Inversamente proporcional ao crescimento do acesso à educação, todavia, mostra-se a decadência na qualidade do ensino oferecido. O dado mais conhecido de todos continua sendo o baixíssimo índice de aprovação nos últimos Exames de Ordem, o que revela o nível de despreparo da maior parte dos bacharéis em direito recém-formados no Brasil.

Tudo aponta, lamentavelmente, para a falência do ensino jurídico brasileiro, cuja crise vem sendo denunciada por conhecidos juristas — refiro-me, entre outros, a José Eduardo Faria e Lenio Luiz Streck —, há pelo menos duas décadas, especialmente desde o advento da Constituição de 1988.

Boa parte dos cursos de Direito em funcionamento não passa de uma farsa. A educação tornou-se um negócio, no qual a formação é comercializada a partir da lógica do Walmart, como já denunciado inúmeras vezes neste Diário de Classe. Trata-se de um verdadeiro “estelionato” (sic), conforme reconheceu recentemente o próprio presidente da OAB, Marcus Vinícius Furtado Coêlho.

Tanto é assim que, em março, após firmar um acordo de cooperação com a Ordem, o Ministério da Educação interrompeu o processo de abertura de novos cursos e congelou 25 mil novas vagas até que fosse implementado um novo marco regulatório para o ensino jurídico.

Naquela ocasião, o ministro Aloizio Mercadante (PT) prometeu uma modificação radical no sistema. Da mesma forma, informou que os cursos mal avaliados no Exame Nacional de Desempenho de Estudantes (Enade) poderão ser fechados, além daqueles que não preencherem os requisitos exigidos.

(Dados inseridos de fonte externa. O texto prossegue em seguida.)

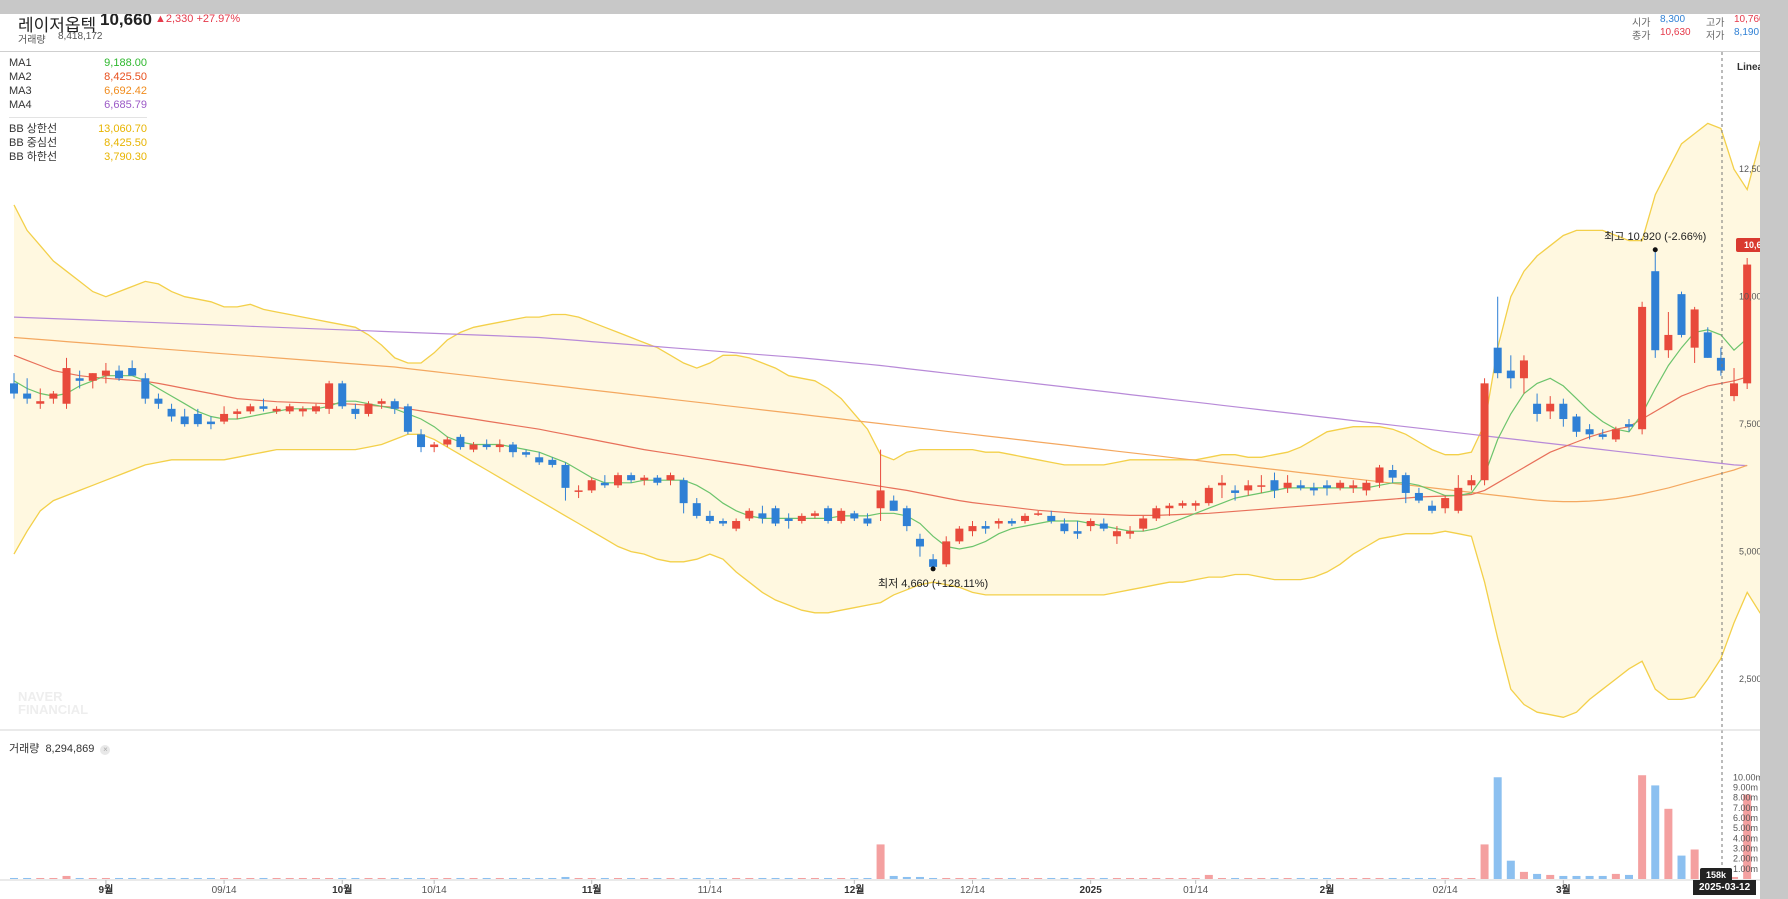 The height and width of the screenshot is (899, 1788). I want to click on x-tick-label: 12월, so click(854, 890).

Formou-se, então, uma comissão paritária voltada à construção de um “novo paradigma do ensino do Direito no Brasil”. Não encontrei, contudo, qualquer informação relativa aos trabalhos desenvolvidos desde então ou mesmo acerca de seus membros. De todo modo, os novos critérios para criação e funcionamento dos cursos seriam divulgados ainda no primeiro semestre.

Até o momento, nada…! Mais de uma centena de solicitações para a criação de novos cursos aguardavam análise. Então, no início de julho, noticiou-se que o MEC enviou comissão de visita ao campus da Universidade Federal do Pampa, em Santana do Livramento (RS), a fim de autorizar a criação de outro curso de Direito.

E as audiências públicas?
A OAB, por sua vez, também prometeu mudanças no Exame da Ordem, não antecipando, contudo, o teor das alterações previstas. O Conselho Federal, através de sua Comissão Nacional de Ensino Jurídico, renovou o apelo para que as seccionais da OAB realizem audiências públicas sobre o ensino jurídico.

A primeira delas, intitulada Audiência Pública pela Qualidade da Educação Jurídica Brasileira, ocorreu no final do mês de junho, em Teresina, na sede da Seccional da OAB. Sua finalidade era discutir a construção do novo marco regulatório para o ensino do direito. Todavia, o balanço do encontro não foi divulgado.

Muito embora os anúncios de que serão realizadas audiências públicas em todos os Estados, com a participação de estudantes, professores e dirigentes das instituições de ensino, para coleta de informações e sugestões relativas ao marco regulatório, não houve a elaboração de nenhuma agenda e tampouco a publicação de qualquer documento que sinalize as diretrizes inicialmente adotadas pelo grupo de trabalho que atua juntamente com o MEC. Onde e quando serão as próximas?

A inércia da comunidade jurídica
É curioso como a onda de manifestações sociais ocorridas em todo o país nas últimas semanas parece não ter sido recepcionada por grande parte da comunidade jurídica. Enquanto milhares de cidadãos saiam às ruas para reivindicar os direitos que lhe são sonegados há 500 anos, poucos foram os professores e estudantes de Direito que aderiram, efetivamente, aos protestos. Por que será?

É verdade que, de um modo geral, os juristas se levantaram imediatamente contra a proposta presidencial de convocar uma constituinte exclusiva, subscrevendo inclusive os manifestos lançados aqui na própria ConJur.

Entretanto, se é chegada a hora de transformar o Brasil, me parece que este também é o momento oportuno de construirmos, de fato, um novo modelo de ensino do Direito. Para isso, contudo, é preciso que os professores e estudantes saiam da inércia, promovam e participem das audiências públicas, discutam seriamente a formação dos juristas e, prontamente, iniciem os trabalhos. Afinal, defendemos ou não um ensino jurídico republicano e democrático?